Extracted data entries

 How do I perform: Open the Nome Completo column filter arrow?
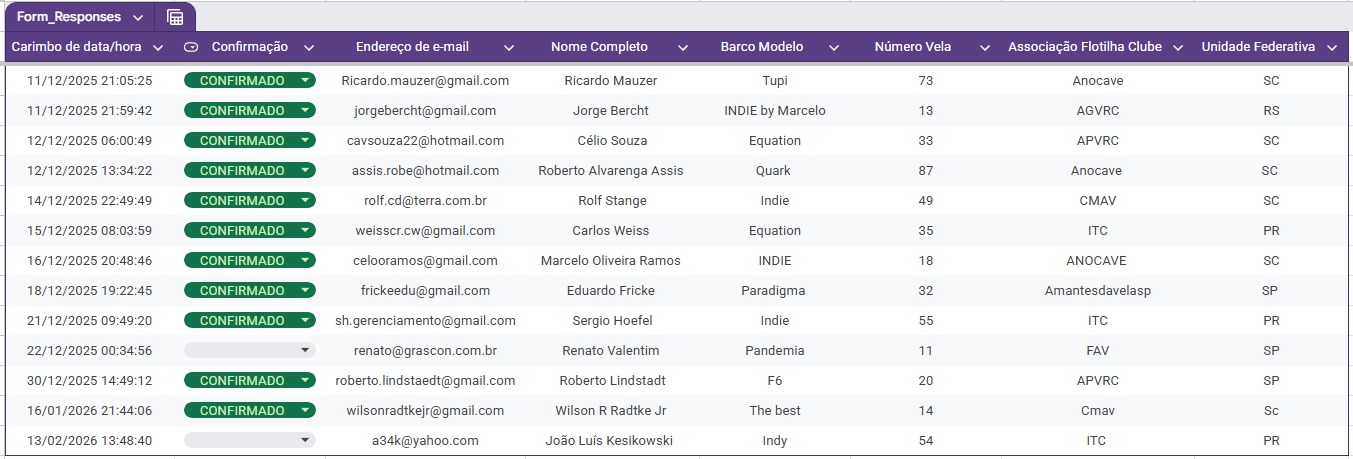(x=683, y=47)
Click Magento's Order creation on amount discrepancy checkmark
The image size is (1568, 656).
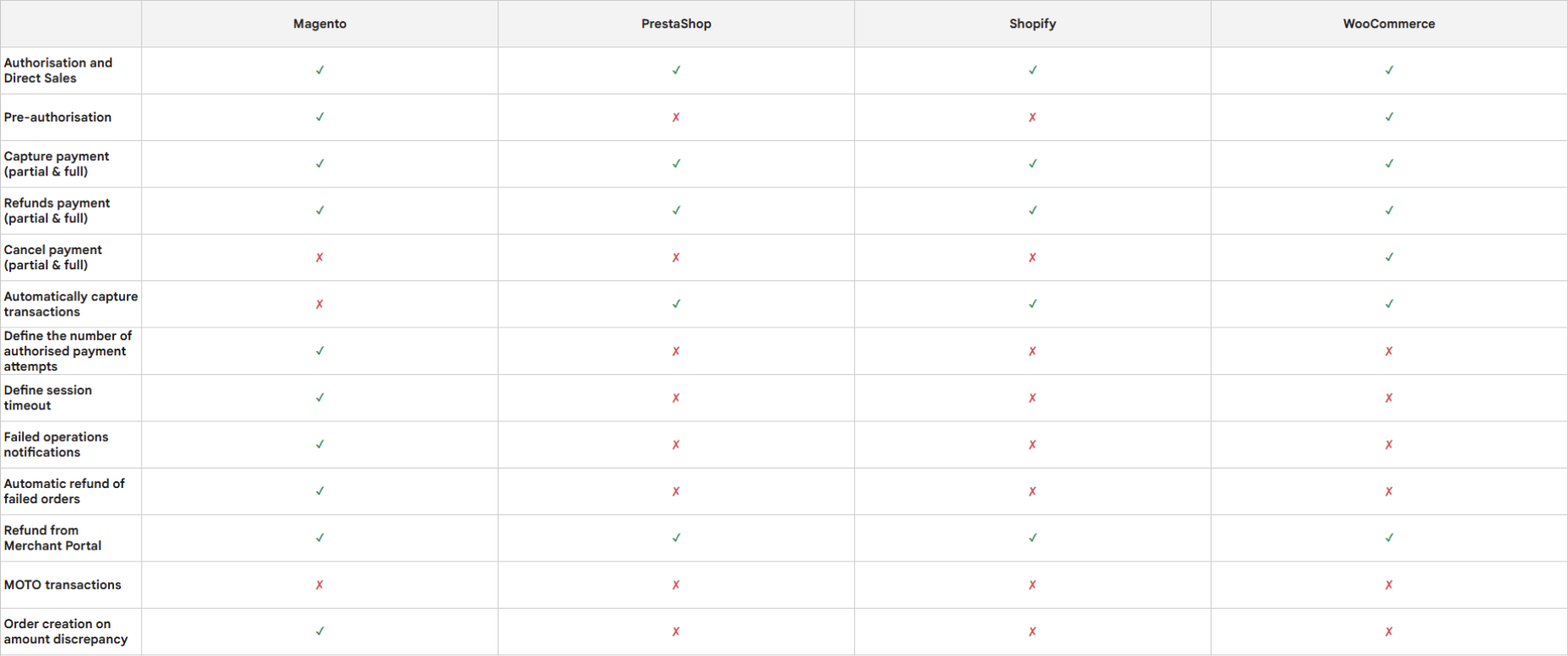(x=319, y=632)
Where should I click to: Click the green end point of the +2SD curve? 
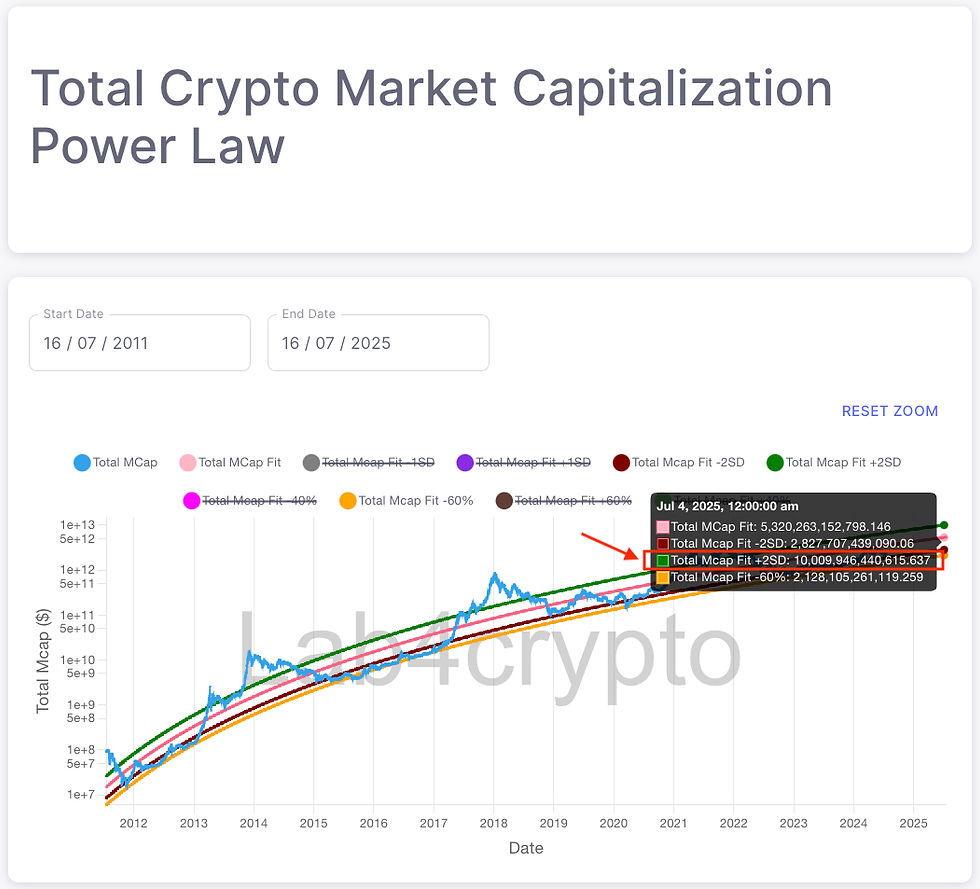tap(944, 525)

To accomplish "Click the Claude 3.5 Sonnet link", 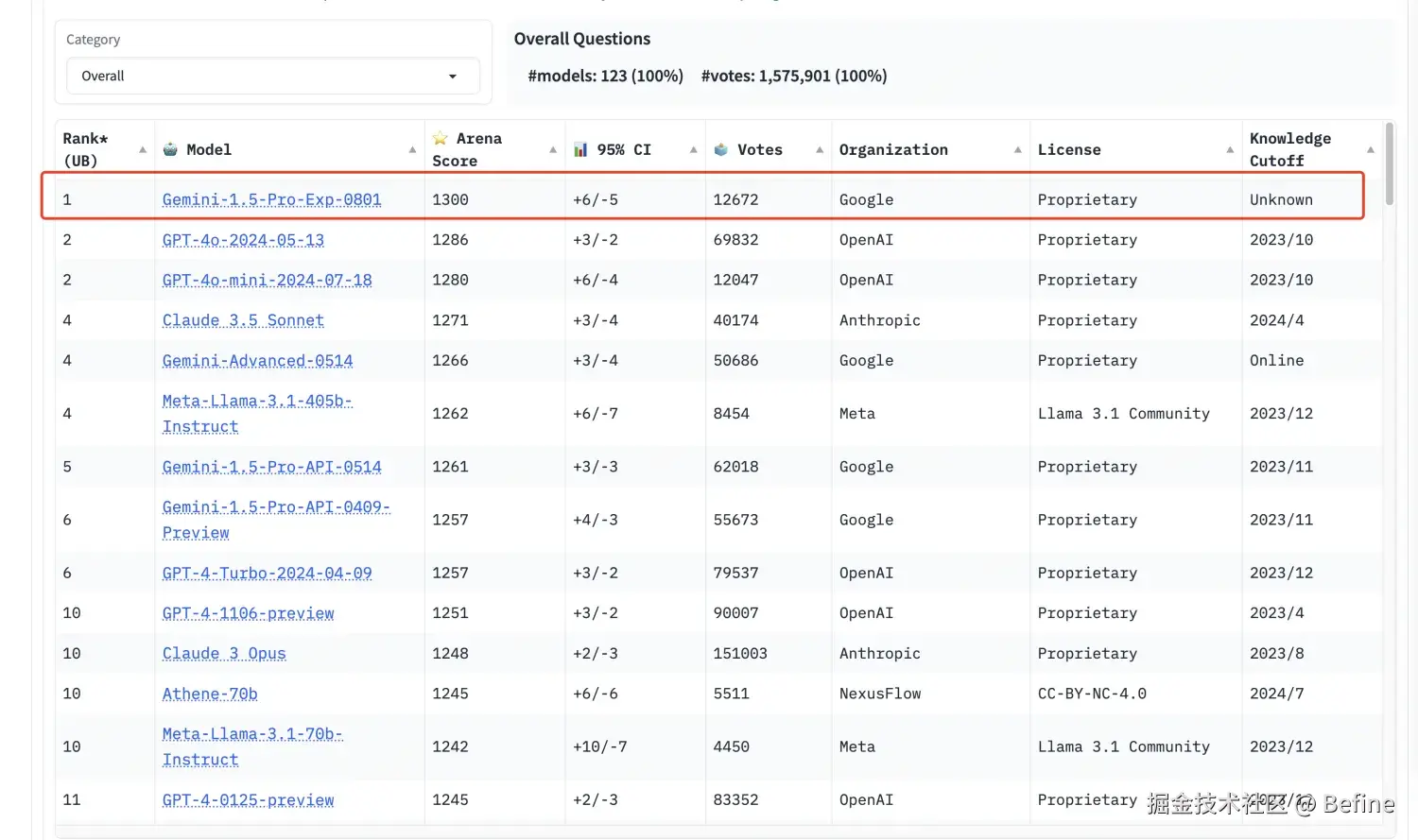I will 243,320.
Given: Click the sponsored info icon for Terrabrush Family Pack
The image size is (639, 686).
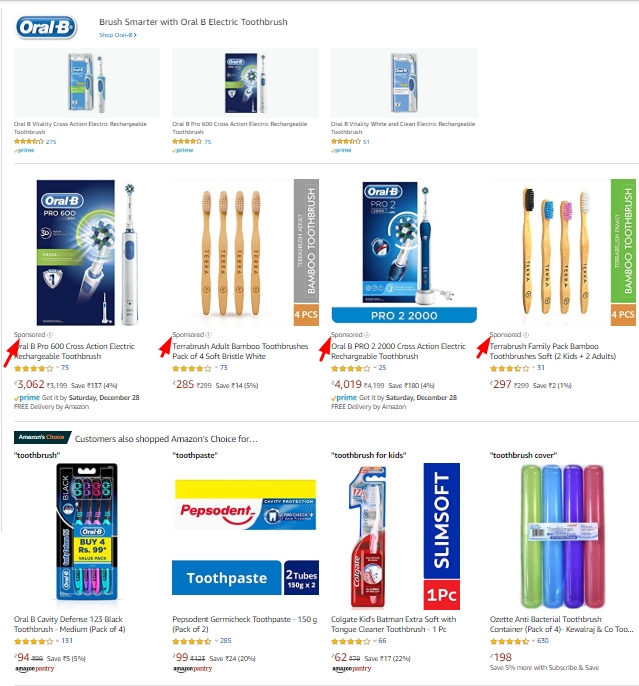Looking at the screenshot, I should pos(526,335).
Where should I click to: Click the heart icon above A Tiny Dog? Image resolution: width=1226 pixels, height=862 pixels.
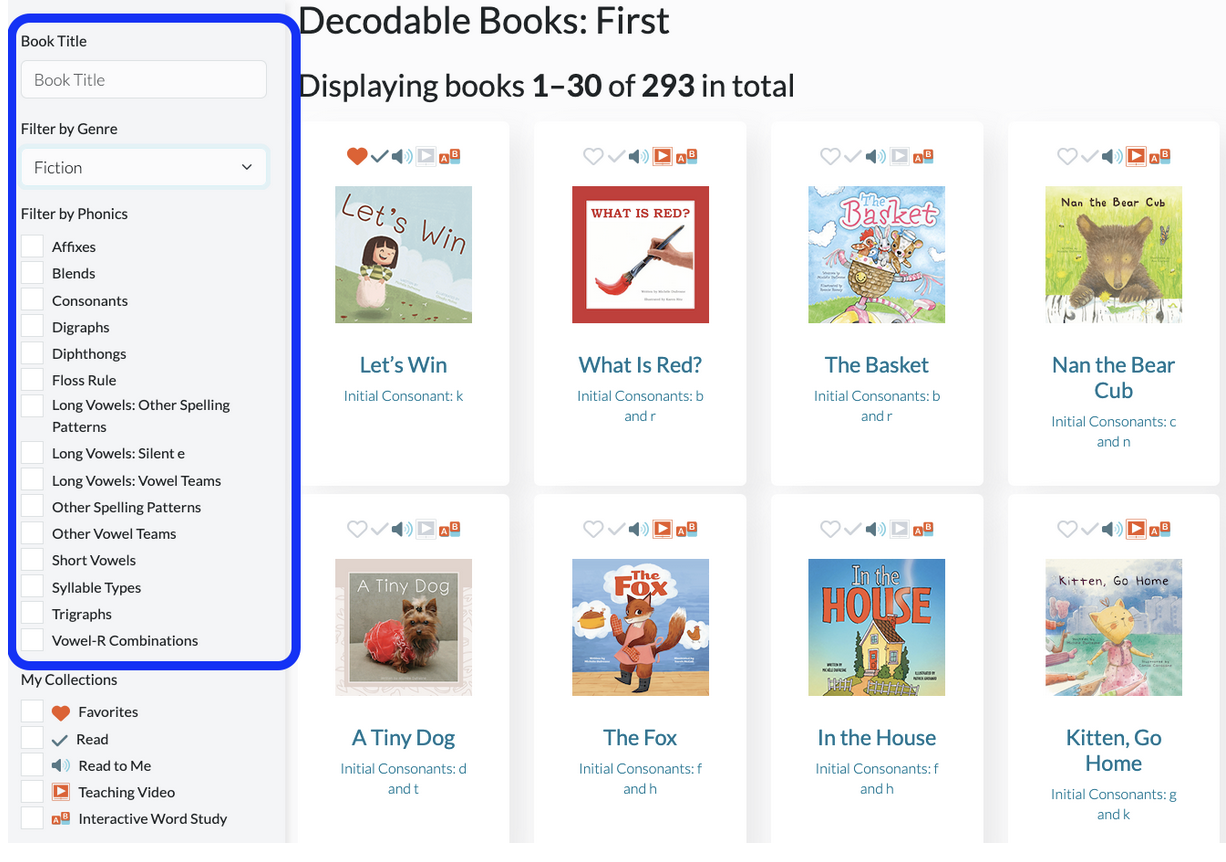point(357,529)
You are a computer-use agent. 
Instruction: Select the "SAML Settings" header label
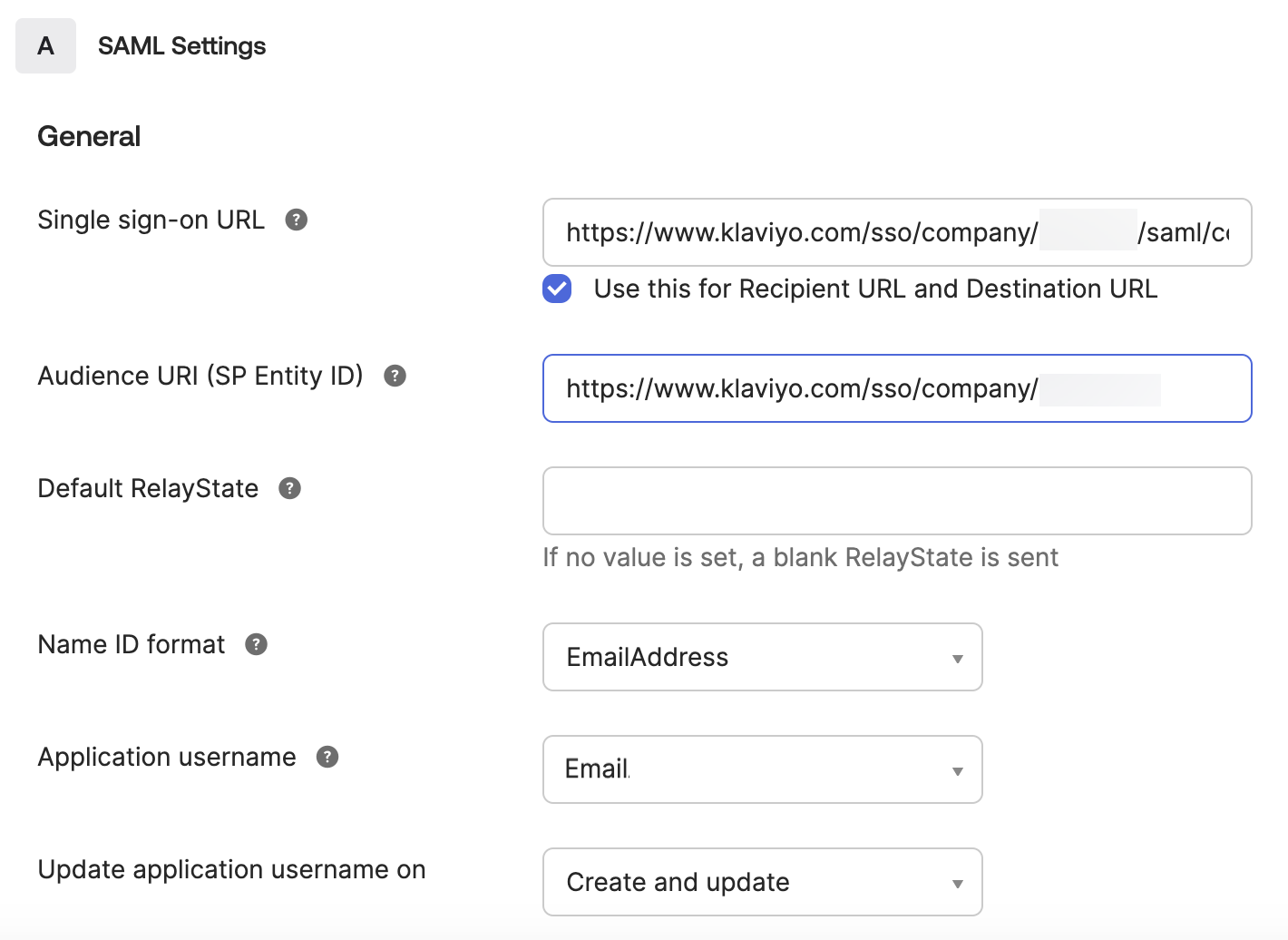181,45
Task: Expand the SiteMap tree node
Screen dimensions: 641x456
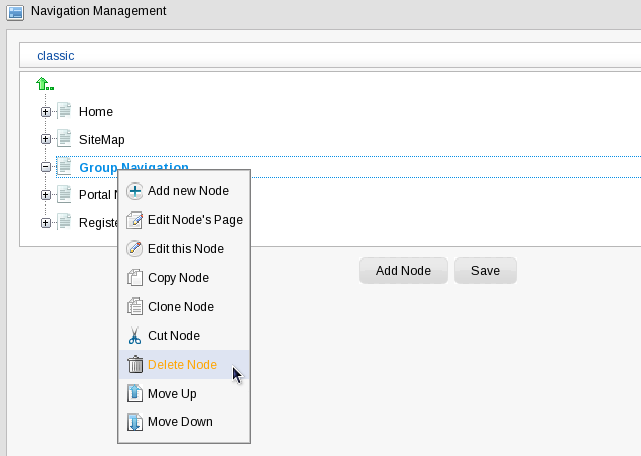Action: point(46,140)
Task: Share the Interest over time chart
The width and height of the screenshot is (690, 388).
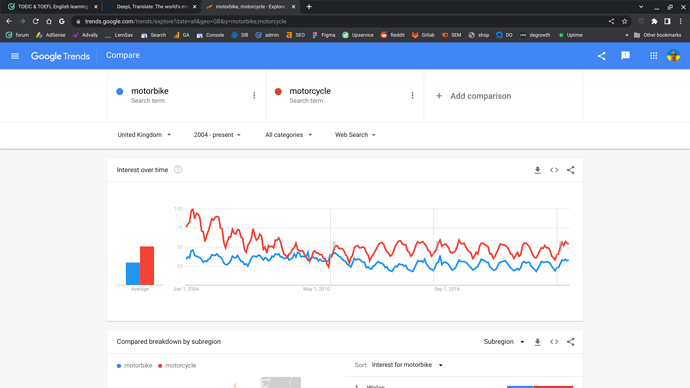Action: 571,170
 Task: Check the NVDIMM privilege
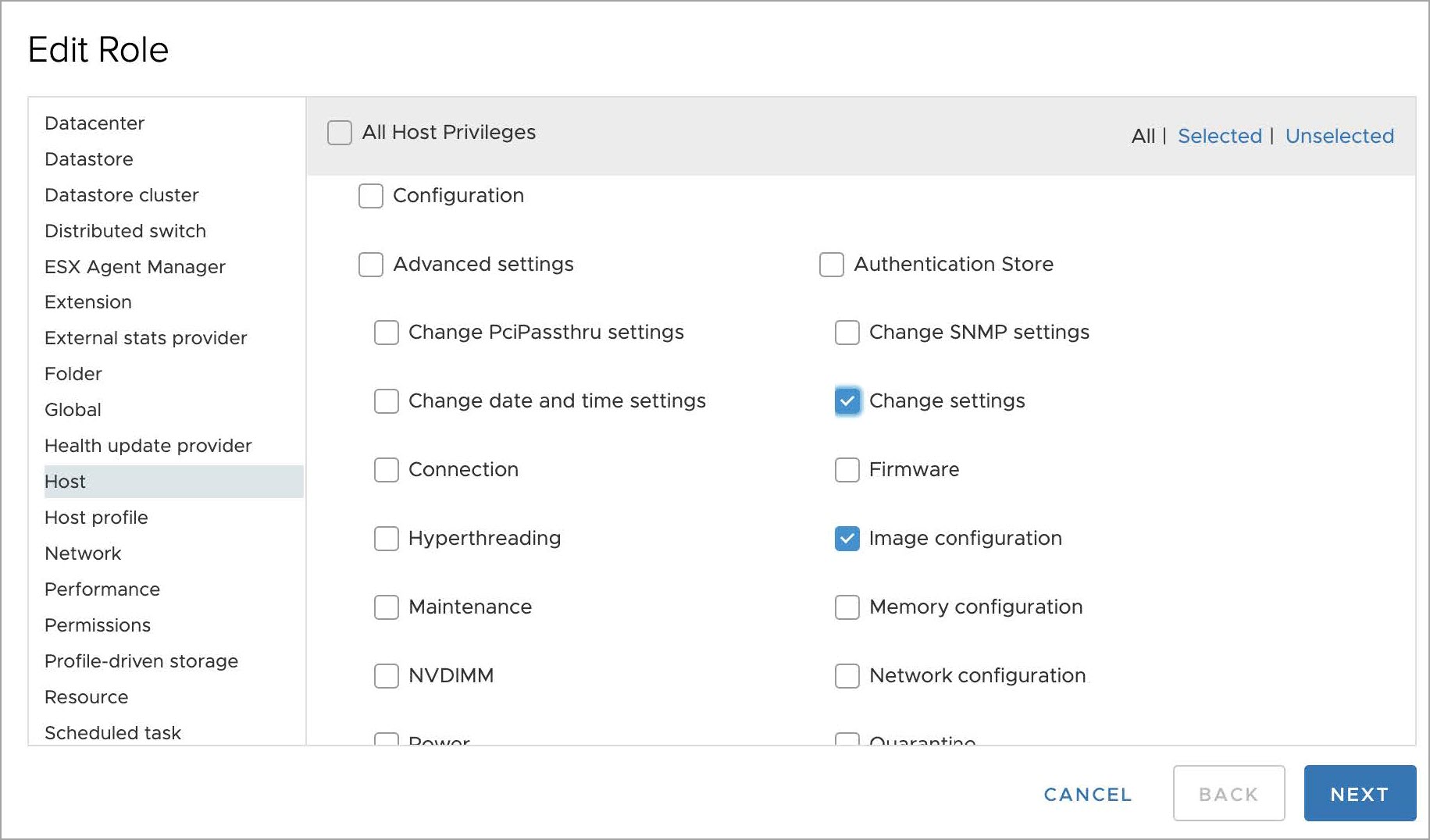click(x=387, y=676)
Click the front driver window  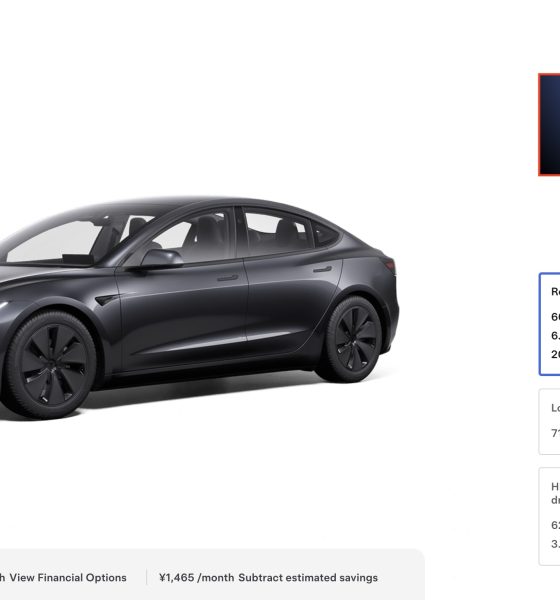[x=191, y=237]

### About this task
Please repeat, exactly as written, the lines in the records above, starting with the one that has "Given: Click the" and going on through the one that has "You are a computer-use agent.". Pictures are to be left out.

### Completed task
Given: Click the sponsored info icon for Terrabrush Family Pack
The image size is (639, 686).
Looking at the screenshot, I should pos(526,335).
Where should I click to: Click the heart icon above A Tiny Dog? Image resolution: width=1226 pixels, height=862 pixels.
point(357,529)
You are a computer-use agent. 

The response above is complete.